Record list |
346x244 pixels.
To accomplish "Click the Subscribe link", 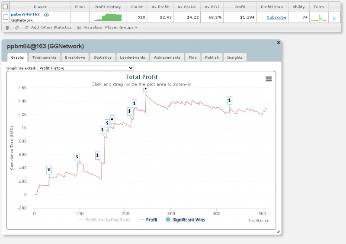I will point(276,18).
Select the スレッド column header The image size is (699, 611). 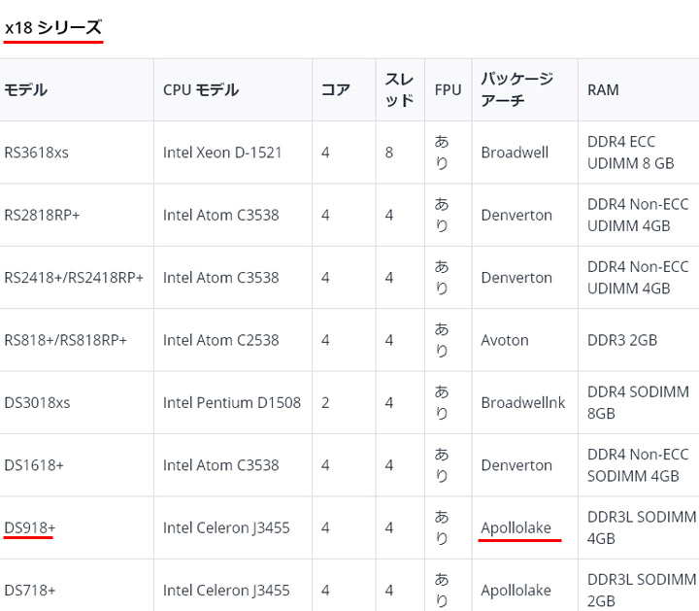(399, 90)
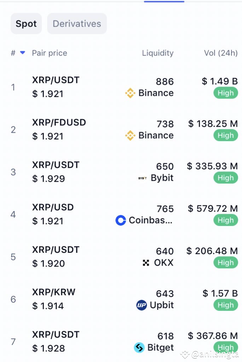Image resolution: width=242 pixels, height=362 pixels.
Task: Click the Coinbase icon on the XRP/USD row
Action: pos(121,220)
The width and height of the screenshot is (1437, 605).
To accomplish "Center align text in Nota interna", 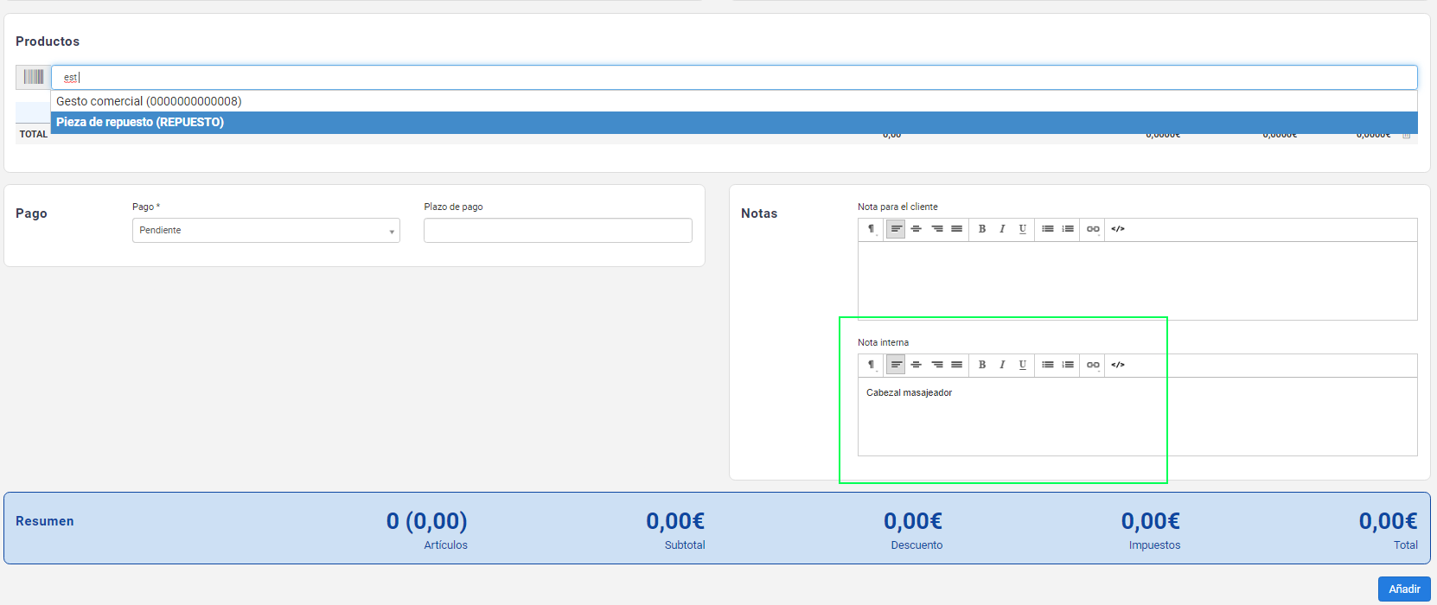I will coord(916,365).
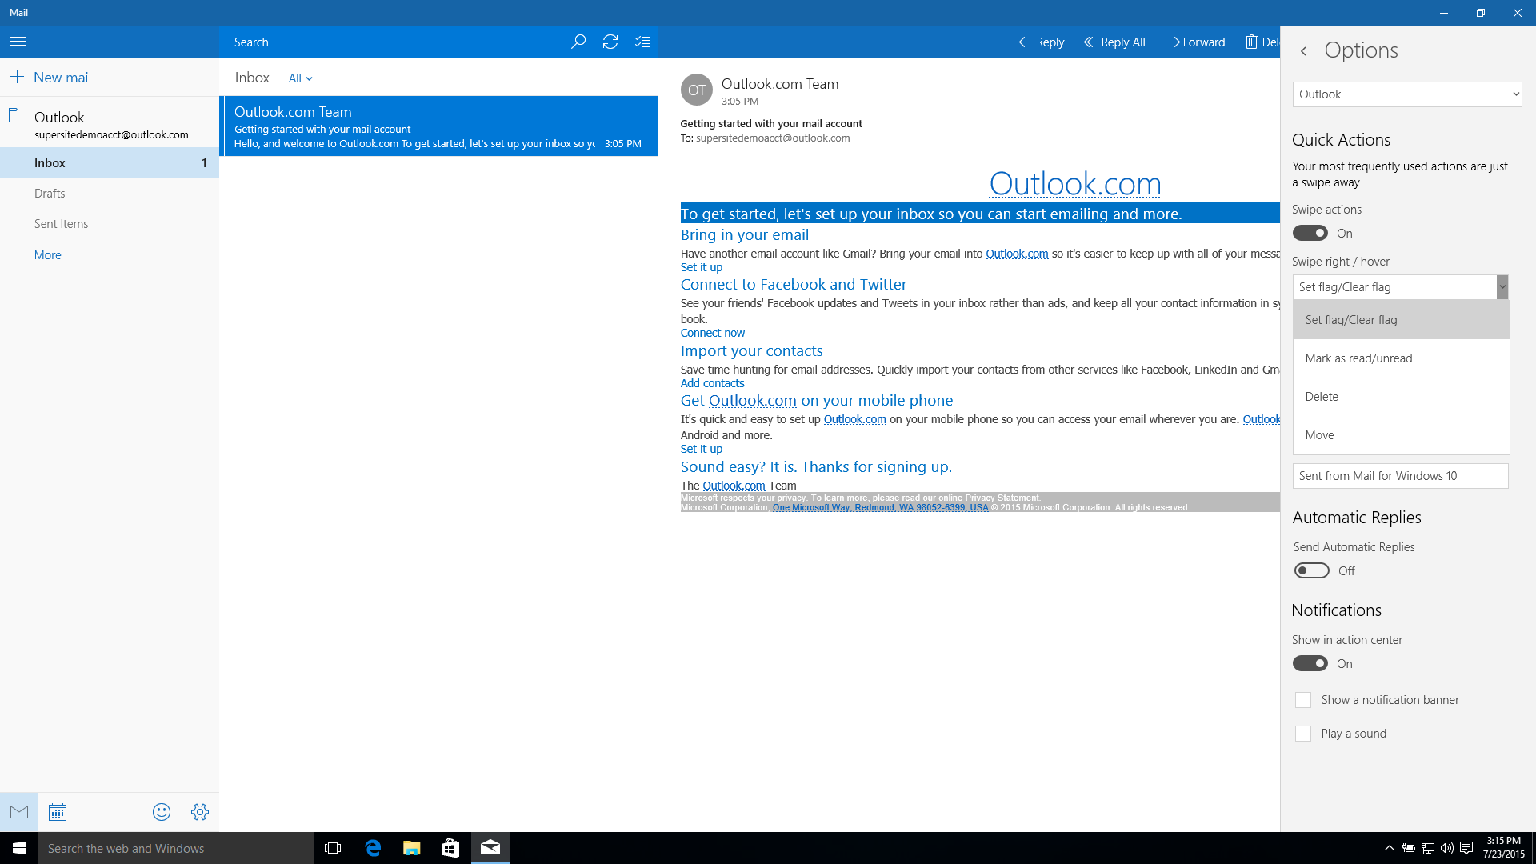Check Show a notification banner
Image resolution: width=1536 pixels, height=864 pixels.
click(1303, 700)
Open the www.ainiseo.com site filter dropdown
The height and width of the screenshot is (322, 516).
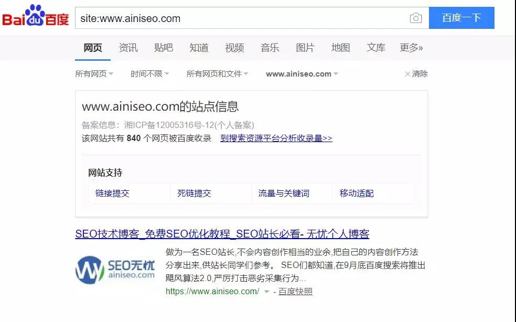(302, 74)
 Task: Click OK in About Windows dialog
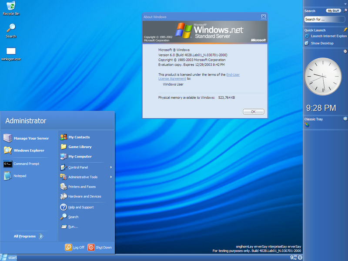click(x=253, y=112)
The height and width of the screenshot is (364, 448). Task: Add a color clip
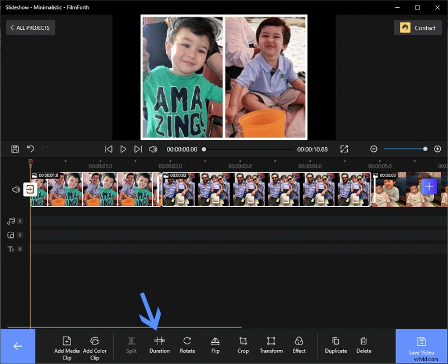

Written exercise | Please tally how many lines in the items above contain the word "Task", and reply with that number alone.

Solution to the problem | 3